One simple querstion:
did you try "chown -R mysql:mysql /your/whole/data/dir"
if not do this and after that the problem is gone
or not - if it's gone all is ok, if not let us look
for other ideas
And yes it is possible tha mysql can authenticate the
user when bad permissions came after caching some
information and if your query nneeds access to non cached
data you have a problem
Am 19.01.2011 20:56, schrieb Joerg Bruehe:
> Hi !
> Jerry Schwartz wrote:
>>> -----Original Message-----
>>> From: Joerg Bruehe [mailto:joerg.bruehe@stripped]
>>> Sent: Wednesday, January 19, 2011 10:43 AM
>>> To: mysql@stripped
>>> Cc: Jerry Schwartz
>>> Subject: Re: Can't read dir of '.' (errno: 13)
>>> Jerry Schwartz wrote:
>>>> [JS] I have a related question: how can MySQL authenticate a user if
>>>> system permissions won't let it read any databases?
>>> To me, your question sounds like you forgot the difference between
>>> server and client:
>> [JS] I don't think so, but perhaps I misunderstood the source of the error
>> mysql> show databases ;
>> ERROR 1018 (HY000): Can't read dir of '.' (errno: 13)
>> Are you saying that the mysql CLI needs to read some directory ('.', in this
>> case) in order to send mysqld a simple query like SHOW DATABASES? I would hope
>> it doesn't need a temporary file for that.
> No, I didn't say that.
> You say that "the mysql CLI ... send(s) mysqld a simple query ...", and
> that is correct: the client ("mysql") sends the command "show databases"
> to the server ("mysqld").
> To process this, the server has to check the file(s) and directory(ies)

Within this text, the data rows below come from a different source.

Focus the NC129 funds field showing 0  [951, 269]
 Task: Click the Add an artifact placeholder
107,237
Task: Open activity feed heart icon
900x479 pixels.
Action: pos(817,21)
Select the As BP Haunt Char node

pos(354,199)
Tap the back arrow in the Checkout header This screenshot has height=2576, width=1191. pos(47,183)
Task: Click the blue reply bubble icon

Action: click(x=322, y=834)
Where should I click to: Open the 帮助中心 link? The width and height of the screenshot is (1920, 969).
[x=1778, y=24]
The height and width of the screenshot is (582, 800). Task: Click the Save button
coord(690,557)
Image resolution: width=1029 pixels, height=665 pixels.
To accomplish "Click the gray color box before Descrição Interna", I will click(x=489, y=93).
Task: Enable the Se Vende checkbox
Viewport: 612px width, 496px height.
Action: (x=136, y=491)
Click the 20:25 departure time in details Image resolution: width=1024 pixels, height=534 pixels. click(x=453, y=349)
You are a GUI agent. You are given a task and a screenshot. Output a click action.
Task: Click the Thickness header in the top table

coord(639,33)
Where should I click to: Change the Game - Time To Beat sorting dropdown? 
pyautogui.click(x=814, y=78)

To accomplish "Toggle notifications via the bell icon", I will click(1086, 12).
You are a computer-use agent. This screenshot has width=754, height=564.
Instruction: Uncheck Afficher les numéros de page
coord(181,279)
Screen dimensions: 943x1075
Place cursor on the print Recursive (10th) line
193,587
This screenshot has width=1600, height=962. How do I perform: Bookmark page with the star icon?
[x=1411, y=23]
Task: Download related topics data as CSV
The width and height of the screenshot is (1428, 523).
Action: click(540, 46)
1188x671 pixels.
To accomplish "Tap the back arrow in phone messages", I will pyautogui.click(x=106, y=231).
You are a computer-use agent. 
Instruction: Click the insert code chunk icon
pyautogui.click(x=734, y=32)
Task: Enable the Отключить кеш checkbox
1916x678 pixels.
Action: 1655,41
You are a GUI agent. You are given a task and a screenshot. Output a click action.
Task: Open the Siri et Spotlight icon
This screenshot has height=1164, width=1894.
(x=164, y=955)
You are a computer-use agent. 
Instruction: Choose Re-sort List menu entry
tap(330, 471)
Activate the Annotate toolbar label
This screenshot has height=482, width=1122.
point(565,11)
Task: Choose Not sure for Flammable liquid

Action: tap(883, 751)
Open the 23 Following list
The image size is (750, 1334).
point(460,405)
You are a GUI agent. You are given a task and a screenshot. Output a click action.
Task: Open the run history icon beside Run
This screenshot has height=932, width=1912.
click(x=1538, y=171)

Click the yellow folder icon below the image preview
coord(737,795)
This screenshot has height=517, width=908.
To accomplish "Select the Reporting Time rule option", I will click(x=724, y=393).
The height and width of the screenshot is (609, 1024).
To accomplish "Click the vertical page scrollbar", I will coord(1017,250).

> used to store the database contents, and one of those actions is to read
> the current directory.
>> Who is issuing the errno 13, the client or the daemon?
> AIUI, it is the server, encountering a permission problem.
> So the server encounters a problem, and it reports this back to the
> client who will then output the message.
> Your question that triggered my original reply was:
> how can MySQL authenticate a user if file system permissions
> won't let it read any databases?
> My original reply tried to make it obvious that the user (who is to be
> authenticated) is just a database concept, so this (maybe non-existing)
> user's (possibly missing) permissions in the operating system to read
> any OS object (file, directory) do not matter at all when the MySQL
> server does the authentication.
> It is the server (process) that needs the permissions to read (and
> write) database directories and files.
> Of course, if these permissions are missing, then the server cannot
> operate (and so also cannot authenticate a user), but that is a question
> of server setup and not of database user privileges.